The installation phase is reduced to:

gofiles=$(find . %{?gofindfilter} -print)
%goinstall $gofiles

%goinstall will install Go files in the correct place with default permissions and generate the corresponding devel.file-list.

You can add more flags after %{?gofindfilter}, use your own filter, apply the same pattern to a specific subdirectory.

Common pitfalls; making %goinstall process more or less

Identify any form of example, testing or integration directory and strip it from the installation list. Example and testing code frequently contains imports, that will complexify the package Go dependencies, as computed by rpm. If they can not be satisfied, they will even render the package completely uninstallable.

For example, if the packaged project includes a non-standard tutorial example directory, you should filter it with:

gofiles=$(find lib/go %{?gofindfilter} \! -ipath '*/tutorial/*'  -print)
%goinstall $gofiles

Filter those files, instead of deleting them. You will need them in %check or as %doc.

Also, make sure the project code does not need files with unusual extensions, that are ignored by the default find invocation. Such files need to be passed as parameters to %goinstall if you want a result usable by other packages.

gofiles=$(find . %{?gofindfilter} -print)
%goinstall $gofiles special/*.foo

Generating multiple Go code packages

If you wish to generate a separate list (for example when producing separate code packages), just pass the -f flag to the macro:

gosubfiles=$(find subdir1 %{?gofindfilter} -print)
%goinstall -f %{goname1}.file-list $gosubfiles

In this example %{goname1} is the name produced from the %{goipath}/subdir1 import path.

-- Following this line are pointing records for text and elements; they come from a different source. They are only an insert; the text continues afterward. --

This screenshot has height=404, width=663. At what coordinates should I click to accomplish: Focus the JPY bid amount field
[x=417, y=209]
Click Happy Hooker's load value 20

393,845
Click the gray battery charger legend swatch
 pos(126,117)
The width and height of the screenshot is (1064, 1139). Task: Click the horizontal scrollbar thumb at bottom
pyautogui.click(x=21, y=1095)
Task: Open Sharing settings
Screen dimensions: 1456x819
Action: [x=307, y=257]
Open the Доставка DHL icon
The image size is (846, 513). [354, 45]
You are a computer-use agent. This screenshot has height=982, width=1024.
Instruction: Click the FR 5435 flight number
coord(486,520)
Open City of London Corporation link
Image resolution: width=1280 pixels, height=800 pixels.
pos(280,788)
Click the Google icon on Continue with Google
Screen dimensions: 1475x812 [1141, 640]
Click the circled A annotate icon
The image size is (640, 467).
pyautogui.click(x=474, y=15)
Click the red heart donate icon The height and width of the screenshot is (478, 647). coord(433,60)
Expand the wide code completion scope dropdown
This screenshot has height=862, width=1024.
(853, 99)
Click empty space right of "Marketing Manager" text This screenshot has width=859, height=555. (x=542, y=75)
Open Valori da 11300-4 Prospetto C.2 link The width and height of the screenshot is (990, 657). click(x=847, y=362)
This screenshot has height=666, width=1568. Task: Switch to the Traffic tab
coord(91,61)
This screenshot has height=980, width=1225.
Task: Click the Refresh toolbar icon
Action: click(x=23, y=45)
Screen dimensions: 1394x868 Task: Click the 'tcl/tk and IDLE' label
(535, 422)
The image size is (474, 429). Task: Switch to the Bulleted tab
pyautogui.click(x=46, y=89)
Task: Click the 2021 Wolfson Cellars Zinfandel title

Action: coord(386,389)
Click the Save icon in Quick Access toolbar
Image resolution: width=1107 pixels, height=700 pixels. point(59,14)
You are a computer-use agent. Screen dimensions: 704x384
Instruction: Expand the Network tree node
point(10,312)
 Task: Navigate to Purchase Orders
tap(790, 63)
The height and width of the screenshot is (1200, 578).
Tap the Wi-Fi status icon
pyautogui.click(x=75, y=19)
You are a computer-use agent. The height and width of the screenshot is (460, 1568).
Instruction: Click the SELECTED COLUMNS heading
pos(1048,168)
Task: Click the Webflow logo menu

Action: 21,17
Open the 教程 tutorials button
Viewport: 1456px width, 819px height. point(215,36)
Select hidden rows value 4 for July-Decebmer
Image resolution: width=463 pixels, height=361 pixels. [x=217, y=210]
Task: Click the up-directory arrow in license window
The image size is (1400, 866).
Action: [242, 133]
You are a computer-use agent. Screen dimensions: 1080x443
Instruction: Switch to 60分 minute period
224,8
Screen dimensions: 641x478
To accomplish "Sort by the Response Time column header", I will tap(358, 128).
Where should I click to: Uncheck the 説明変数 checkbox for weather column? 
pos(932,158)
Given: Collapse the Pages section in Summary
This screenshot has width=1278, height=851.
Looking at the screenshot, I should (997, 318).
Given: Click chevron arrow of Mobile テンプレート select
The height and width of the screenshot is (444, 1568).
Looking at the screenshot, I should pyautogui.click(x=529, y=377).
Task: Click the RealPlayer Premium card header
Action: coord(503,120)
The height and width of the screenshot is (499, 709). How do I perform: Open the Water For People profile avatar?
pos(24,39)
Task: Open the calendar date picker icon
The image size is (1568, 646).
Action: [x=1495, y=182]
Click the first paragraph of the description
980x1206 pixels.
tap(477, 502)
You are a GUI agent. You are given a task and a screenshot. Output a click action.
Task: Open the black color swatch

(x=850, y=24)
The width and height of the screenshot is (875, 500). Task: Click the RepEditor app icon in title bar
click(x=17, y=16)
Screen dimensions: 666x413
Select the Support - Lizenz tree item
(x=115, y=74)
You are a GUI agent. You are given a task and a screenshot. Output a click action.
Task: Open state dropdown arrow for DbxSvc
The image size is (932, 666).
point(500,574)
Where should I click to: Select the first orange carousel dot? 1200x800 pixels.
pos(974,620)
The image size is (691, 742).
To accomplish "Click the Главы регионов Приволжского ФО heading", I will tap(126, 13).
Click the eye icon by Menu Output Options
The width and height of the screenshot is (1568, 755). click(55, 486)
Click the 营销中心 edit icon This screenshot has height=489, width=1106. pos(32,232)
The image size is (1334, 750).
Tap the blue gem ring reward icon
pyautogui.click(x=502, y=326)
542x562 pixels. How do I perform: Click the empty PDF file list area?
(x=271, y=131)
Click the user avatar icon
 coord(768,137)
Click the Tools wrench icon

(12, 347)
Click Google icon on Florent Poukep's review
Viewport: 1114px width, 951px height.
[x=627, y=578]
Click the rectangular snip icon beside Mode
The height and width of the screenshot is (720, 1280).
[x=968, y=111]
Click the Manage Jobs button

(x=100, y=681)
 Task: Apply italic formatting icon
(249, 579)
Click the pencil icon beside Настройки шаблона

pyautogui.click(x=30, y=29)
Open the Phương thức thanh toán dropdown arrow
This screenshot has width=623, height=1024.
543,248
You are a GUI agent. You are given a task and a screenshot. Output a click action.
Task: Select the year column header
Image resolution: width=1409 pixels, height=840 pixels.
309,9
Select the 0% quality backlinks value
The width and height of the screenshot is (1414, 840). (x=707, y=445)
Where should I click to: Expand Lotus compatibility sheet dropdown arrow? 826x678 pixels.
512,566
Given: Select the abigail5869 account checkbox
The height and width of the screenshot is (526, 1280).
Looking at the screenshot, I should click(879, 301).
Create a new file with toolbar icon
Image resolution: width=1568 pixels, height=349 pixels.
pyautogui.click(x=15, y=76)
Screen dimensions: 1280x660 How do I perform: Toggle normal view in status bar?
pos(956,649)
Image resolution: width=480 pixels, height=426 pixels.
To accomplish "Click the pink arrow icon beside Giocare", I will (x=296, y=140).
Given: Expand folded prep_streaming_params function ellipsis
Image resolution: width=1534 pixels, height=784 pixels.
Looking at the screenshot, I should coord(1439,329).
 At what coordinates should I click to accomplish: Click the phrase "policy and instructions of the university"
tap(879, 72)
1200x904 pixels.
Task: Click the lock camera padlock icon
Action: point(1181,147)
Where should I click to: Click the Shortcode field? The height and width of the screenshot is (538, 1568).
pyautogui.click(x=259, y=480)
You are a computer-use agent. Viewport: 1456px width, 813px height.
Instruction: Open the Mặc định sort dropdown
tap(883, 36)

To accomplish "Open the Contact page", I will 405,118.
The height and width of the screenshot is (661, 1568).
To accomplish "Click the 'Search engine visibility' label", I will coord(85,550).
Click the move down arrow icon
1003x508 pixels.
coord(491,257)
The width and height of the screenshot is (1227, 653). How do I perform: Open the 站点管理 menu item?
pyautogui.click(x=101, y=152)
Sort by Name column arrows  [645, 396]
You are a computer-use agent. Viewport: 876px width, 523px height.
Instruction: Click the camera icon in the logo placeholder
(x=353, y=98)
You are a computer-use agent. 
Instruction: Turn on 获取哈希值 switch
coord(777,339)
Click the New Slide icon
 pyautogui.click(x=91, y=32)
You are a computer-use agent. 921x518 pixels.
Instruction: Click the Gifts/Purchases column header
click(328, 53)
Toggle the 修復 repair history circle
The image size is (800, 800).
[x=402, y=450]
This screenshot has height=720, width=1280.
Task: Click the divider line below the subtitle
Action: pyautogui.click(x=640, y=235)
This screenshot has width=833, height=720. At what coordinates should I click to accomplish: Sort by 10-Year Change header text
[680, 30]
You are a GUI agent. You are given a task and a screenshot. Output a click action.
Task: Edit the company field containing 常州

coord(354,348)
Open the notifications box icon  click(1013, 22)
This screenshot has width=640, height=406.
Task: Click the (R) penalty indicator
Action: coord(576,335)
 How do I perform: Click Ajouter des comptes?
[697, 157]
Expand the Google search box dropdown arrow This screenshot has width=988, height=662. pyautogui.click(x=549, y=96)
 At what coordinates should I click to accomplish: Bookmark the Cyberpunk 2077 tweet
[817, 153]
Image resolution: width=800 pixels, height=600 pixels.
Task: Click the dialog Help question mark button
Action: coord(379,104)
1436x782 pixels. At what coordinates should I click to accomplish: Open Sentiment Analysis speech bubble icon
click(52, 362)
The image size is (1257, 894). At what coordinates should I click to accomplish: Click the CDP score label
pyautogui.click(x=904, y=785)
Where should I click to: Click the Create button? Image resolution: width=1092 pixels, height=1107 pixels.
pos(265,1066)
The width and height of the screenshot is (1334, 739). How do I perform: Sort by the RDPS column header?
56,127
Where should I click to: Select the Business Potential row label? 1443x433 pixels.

The Go language does not make any provision for splitting the files located in a single directory, among several packages. Therefore, golang(…) provides must not be duplicated for the system to work. When using %goinstall multiple times, the ownership of each directory will be attributed to the first invocation, that requires creating this directory. This ownership will then be used to determine which subpackage, should be tagged with the associated golang(…) provides.

Invocation order matters
As a consequence, splitting code among multiple subpackages, requires careful thought, and testing, of %goinstall ordering. Packagers SHOULD NOT try to correct non-working ordering, by forcing dependencies or directory ownership manually.

Installing binaries

If you build some binaries in %build you also need to deploy them:

install -m 0755 -vd        %{buildroot}%{_bindir}
install -m 0755 -vp _bin/* %{buildroot}%{_bindir}/

Installing import path aliases

Symbolic links can be used to alias import paths used in previous versions of the project:

install -m 0755 -vd %{buildroot}%{gopath}/src/%(dirname %{oldgoipath})
ln -s %{gopath}/src/%{goipath} %{buildroot}%{gopath}/src/%{oldgoipath}

The whole aliasing pattern is described in the Handling renamings chapter.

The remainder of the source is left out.